Binary files being displayed as lines of text
blackfawn opened this issue · comments
Some binary files, which happen to be shared objects in LFS, are displayed as "Text" instead of "Binary" with difftastic. This makes using difftastic very difficult as it will show endless lines of binary as changed lines of text. Running file -i $FILE
on these files returns application/x-sharedlib; charset=binary
so they are being properly identified.
I see difftastic only flags PDFs and ZIPs as binary within the application/* MIME/media types: https://github.com/Wilfred/difftastic/blob/master/src/files.rs#L162-L167
I believe a large majority of application/* types would be expected to be binary files, so perhaps it might make sense to invert the application/* logic and treat anything application/* as binary that isn't specifically application/json or application/ld+json (and perhaps a few others)
Alternatively, the first 4 bytes could be checked and anything that is 0x7f 0x45 0x4c 0x46
(the "magic number" present at the start of an ELF header) could at least be treated as binary to take care of ELF files.
difft --version
Difftastic 0.56.1 (built with rustc 1.70.0)

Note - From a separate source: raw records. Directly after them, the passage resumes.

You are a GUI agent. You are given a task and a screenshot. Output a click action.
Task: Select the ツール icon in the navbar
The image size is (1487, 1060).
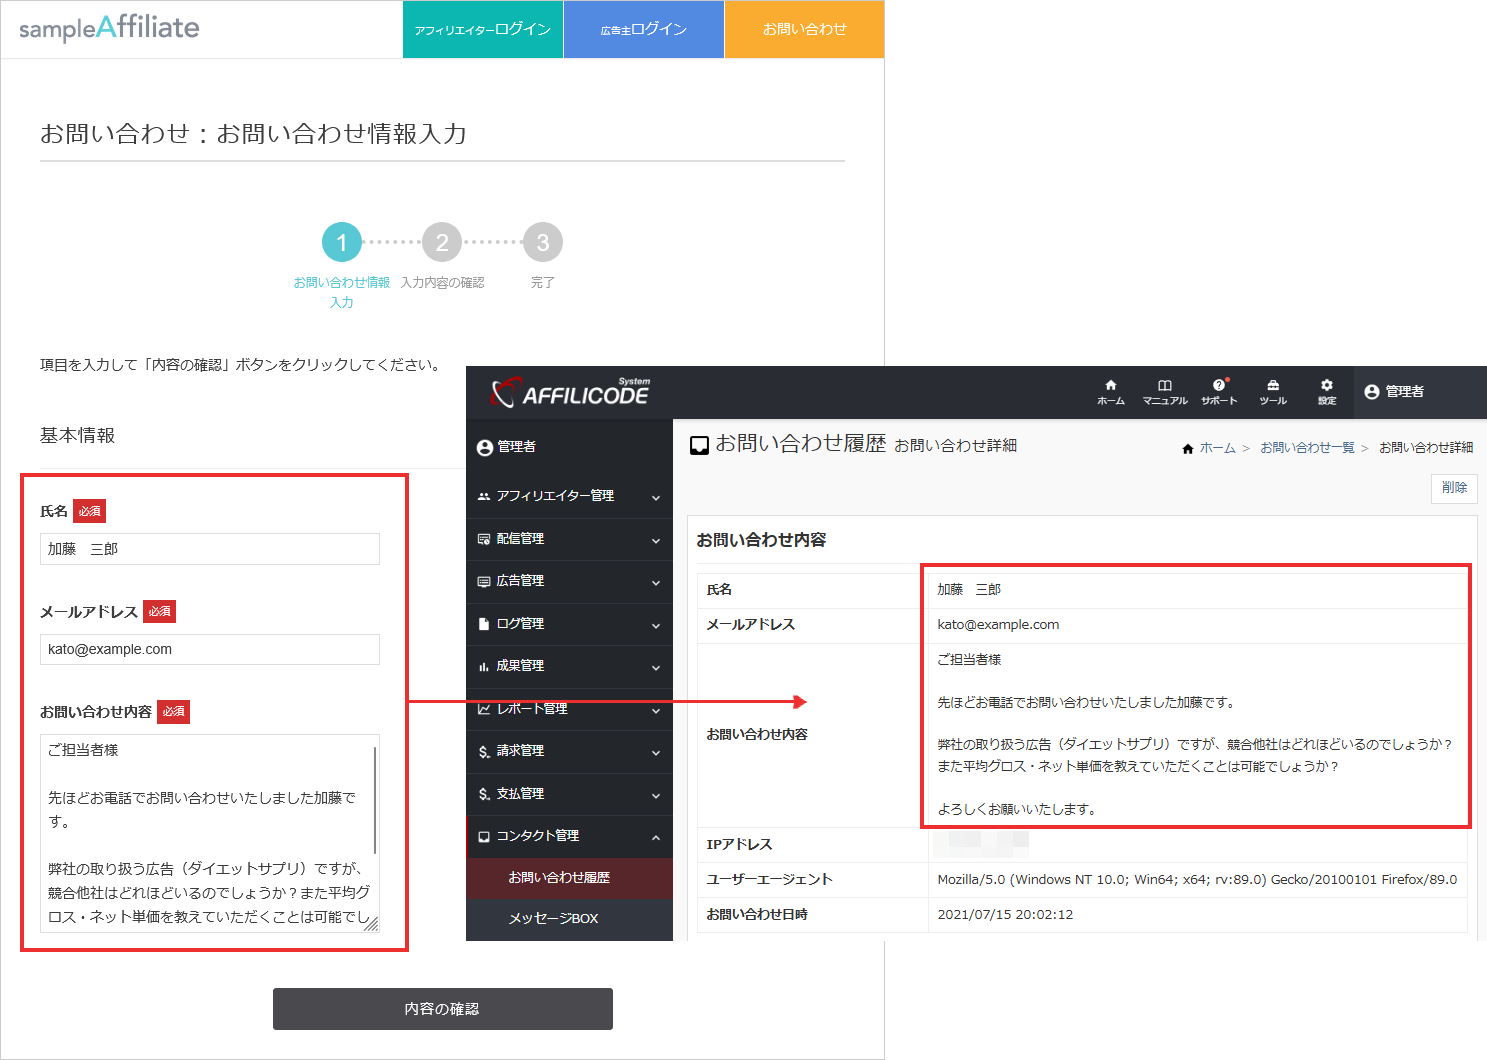1272,390
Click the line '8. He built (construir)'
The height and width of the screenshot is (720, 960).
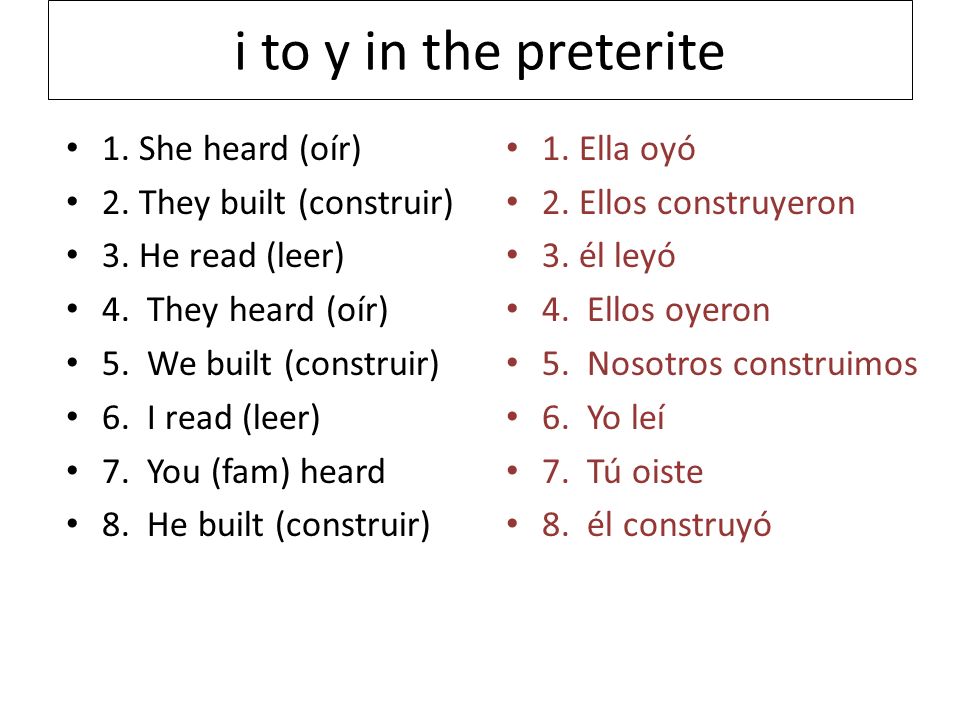266,525
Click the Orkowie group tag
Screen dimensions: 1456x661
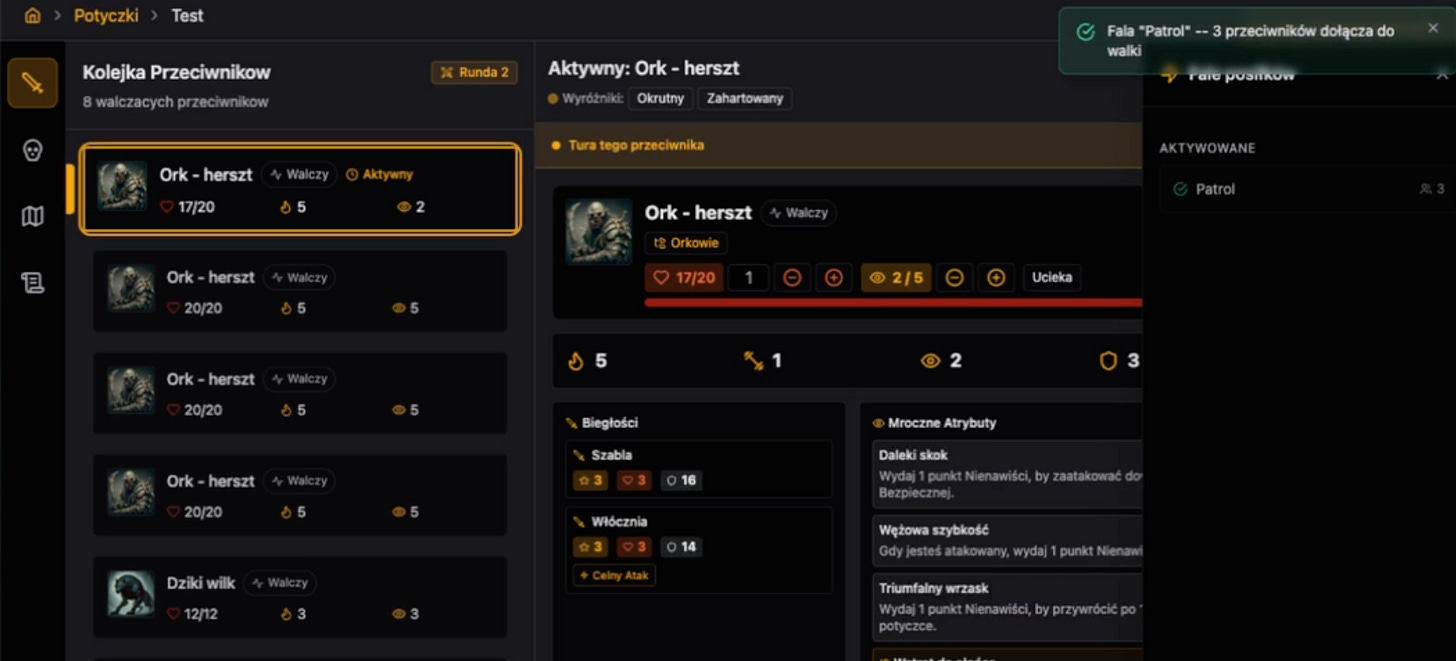[x=686, y=243]
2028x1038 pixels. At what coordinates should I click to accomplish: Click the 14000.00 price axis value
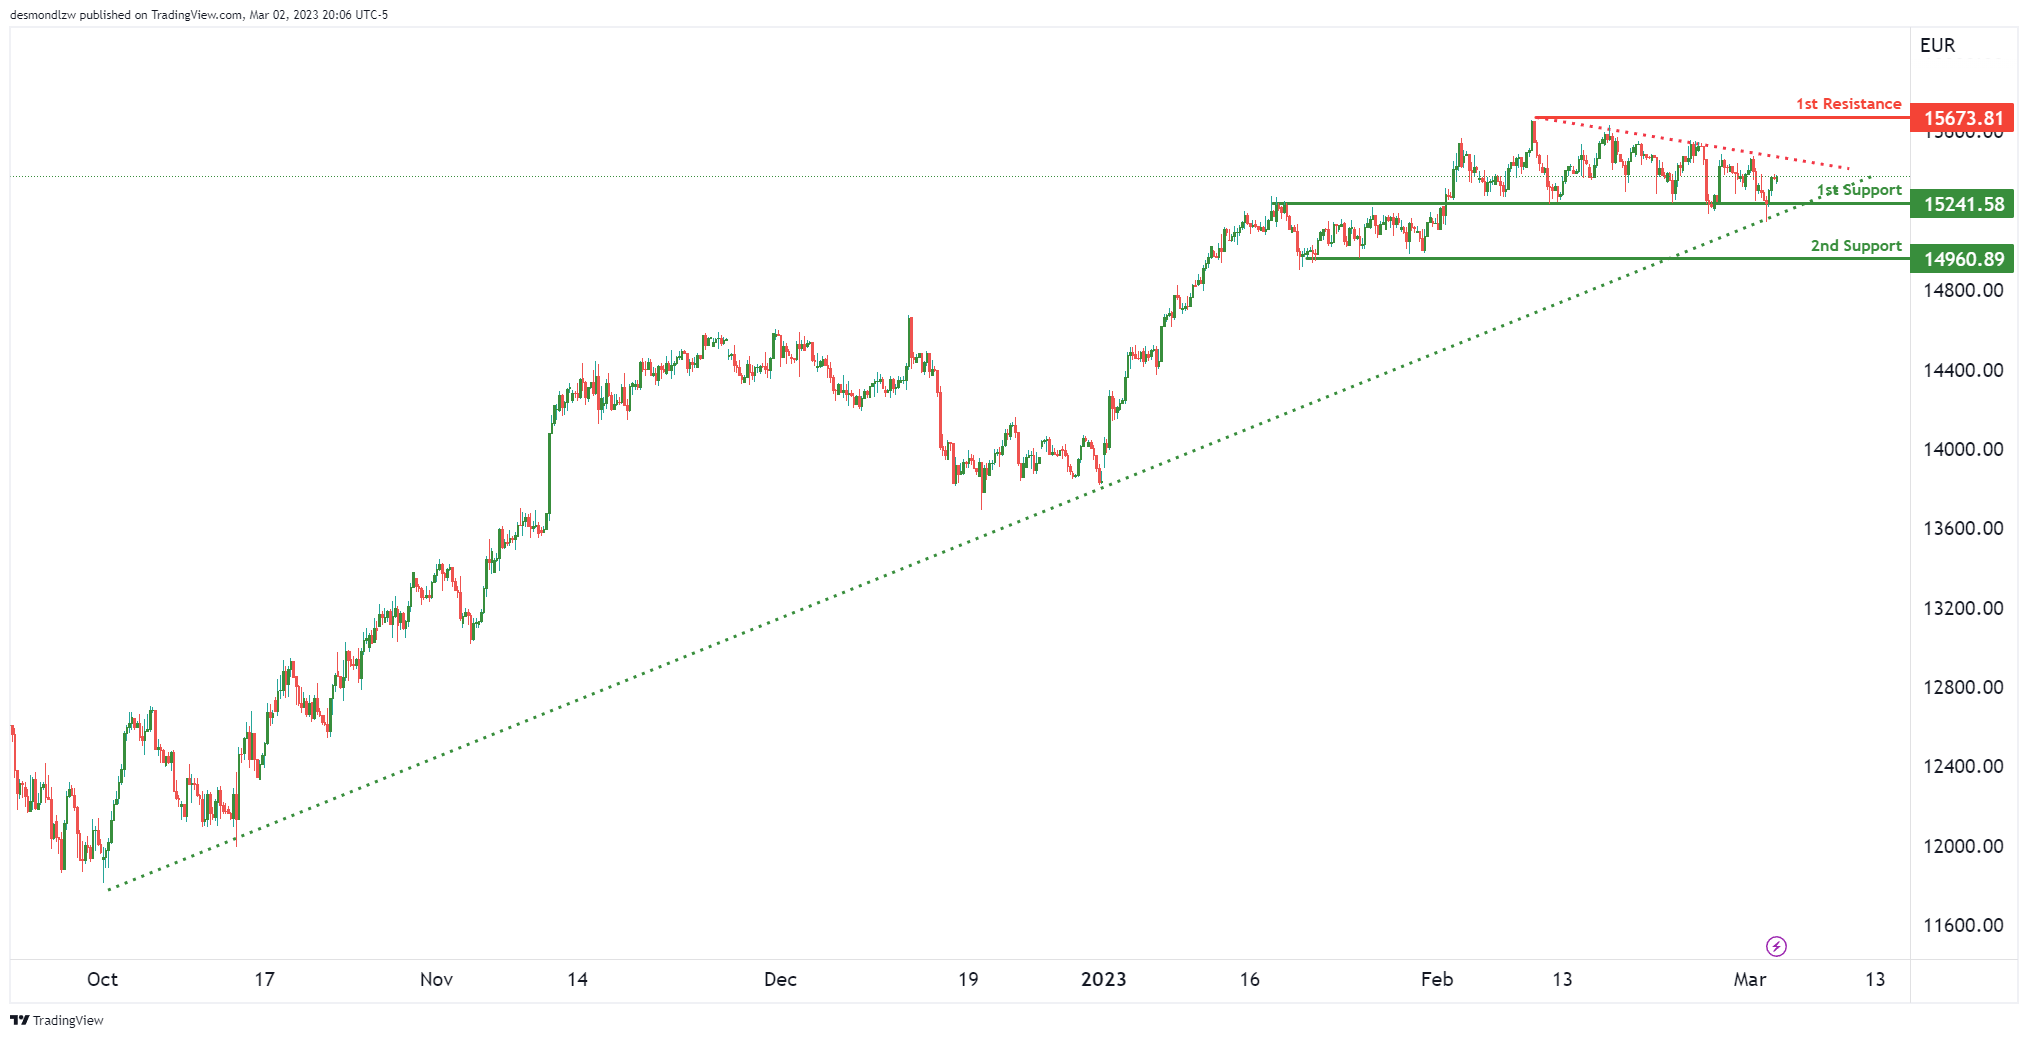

Yeah, being stricter about application/
seems like a reasonable heuristic.
Difftastic also tries to guess whether a file looks like valid text by trying to decode it as UTF-8 and UTF-16, which should catch cases like these. Could you share a sample file, or set the environment variable export DFT_LOG=trace
and report what it says?
This was probably fixed in c6da857, but feel free to reopen if it reoccurs.